◆ **Article**:
start

8-K 1 tv524419_8k.htm 8-K

 

 

UNITED STATES

SECURITIES AND EXCHANGE COMMISSION

Washington, D.C. 20549

 

FORM 8-K

 

CURRENT REPORT

Pursuant to Section 13 or 15(d) of the Securities Exchange Act of 1934

  

Date of Report (Date of earliest event reported): June 21, 2019

 

Medalist Diversified REIT, Inc.
(Exact Name of Registrant as Specified in Its Charter)
                   
Maryland   001-38719   47-5201540
(State or other jurisdiction of incorporation
or organization)
 

(Commission File Number)

 

 

(I.R.S. Employer

Identification No.)

 

11 S. 12th Street, Suite 401 Richmond, Virginia 23219

(Address of principal executive offices)

 

(804) 344-4435

(Registrant’s telephone number, including area code)

 

None

(Former name or former address, if changed since last report)

                    

Check the appropriate box below if the Form 8-K filing is intended to simultaneously satisfy the filing obligation of the registrant under any of the following provisions:

 

¨ Written communications pursuant to Rule 425 under the Securities Act (17 CFR 230.425)
   
¨ Soliciting material pursuant to Rule 14a-12 under the Exchange Act (17 CFR 240.14a-12)
   
¨ Pre-commencement communications pursuant to Rule 14d-2(b) under the Exchange Act (17 CFR 240.14d-2(b))
   
¨ Pre-commencement communications pursuant to Rule 13e-4(c) under the Exchange Act (17 CFR 240.13e-4(c))

 

Indicate by check mark whether the registrant is an emerging growth company as defined in Rule 405 of the Securities Act of 1933 (17 CFR §230.405) or Rule 12b-2 of the Securities Exchange Act of 1934 (17 CFR §240.12b-2).

 

Emerging Growth Company x

 

If an emerging growth company, indicate by check mark if the registrant has elected not to use the extended transition period for complying with any new or revised financial accounting standards provided pursuant to Section 13(a) of the Exchange Act. ¨

 

Securities registered pursuant to Section 12(b) of the Act:

 

Title of each class Ticker symbol(s) Name of each exchange on which registered
Common Stock, $0.01 par value MDRR Nasdaq Capital Market

 

 

 

 

 

ITEM 1.02 TERMINATION OF A MATERIAL DEFINITIVE AGREEMENT.

end

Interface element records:
start

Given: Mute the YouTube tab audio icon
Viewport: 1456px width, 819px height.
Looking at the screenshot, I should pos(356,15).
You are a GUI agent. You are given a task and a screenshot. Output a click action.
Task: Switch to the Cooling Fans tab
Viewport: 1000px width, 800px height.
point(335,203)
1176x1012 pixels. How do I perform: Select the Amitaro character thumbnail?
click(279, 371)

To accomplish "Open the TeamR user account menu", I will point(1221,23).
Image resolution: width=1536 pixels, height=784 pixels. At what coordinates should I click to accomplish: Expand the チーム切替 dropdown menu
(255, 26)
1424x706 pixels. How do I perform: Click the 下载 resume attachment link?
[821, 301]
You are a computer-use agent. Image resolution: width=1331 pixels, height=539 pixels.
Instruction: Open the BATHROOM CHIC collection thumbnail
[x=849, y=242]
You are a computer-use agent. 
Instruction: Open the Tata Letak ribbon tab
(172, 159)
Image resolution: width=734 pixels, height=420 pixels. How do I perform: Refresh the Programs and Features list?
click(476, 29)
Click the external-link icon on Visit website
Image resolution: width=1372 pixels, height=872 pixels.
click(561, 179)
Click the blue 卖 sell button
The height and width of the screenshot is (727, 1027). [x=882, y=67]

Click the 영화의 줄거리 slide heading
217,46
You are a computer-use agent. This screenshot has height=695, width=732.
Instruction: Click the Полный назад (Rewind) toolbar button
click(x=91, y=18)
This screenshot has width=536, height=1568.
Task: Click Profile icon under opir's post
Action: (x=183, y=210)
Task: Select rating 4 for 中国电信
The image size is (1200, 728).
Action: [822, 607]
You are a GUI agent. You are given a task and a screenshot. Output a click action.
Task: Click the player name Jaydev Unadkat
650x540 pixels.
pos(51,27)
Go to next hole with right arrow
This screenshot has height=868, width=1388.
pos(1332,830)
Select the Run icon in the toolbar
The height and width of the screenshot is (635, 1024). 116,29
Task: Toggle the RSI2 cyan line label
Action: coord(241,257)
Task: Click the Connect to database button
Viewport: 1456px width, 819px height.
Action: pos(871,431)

end

◆ **Given instruction A**:
From the Form 8-K, write out the passage between "Maryland   001-38719" and "Identification No.)", inclusive.
◆ **Given instruction B**:
Translate this sentence from the Form 8-K into Spanish: "Indicate by check mark whether the registrant is an emerging growth company as defined in Rule 405 of the Securities Act of 1933 (17 CFR §230.405) or Rule 12b-2 of the Securities Exchange Act of 1934 (17 CFR §240.12b-2)."

◆ **Response A**:
Maryland   001-38719   47-5201540
(State or other jurisdiction of incorporation
or organization)
 

(Commission File Number)

 

 

(I.R.S. Employer

Identification No.)

◆ **Response B**:
Indique con una marca de verificación si el registrante es una empresa de crecimiento emergente según se define en la Regla 405 de la Ley de Valores de 1933 (17 CFR §230.405) o en la Regla 12b-2 de la Ley de Intercambio de Valores de 1934 (17 CFR §240.12b-2).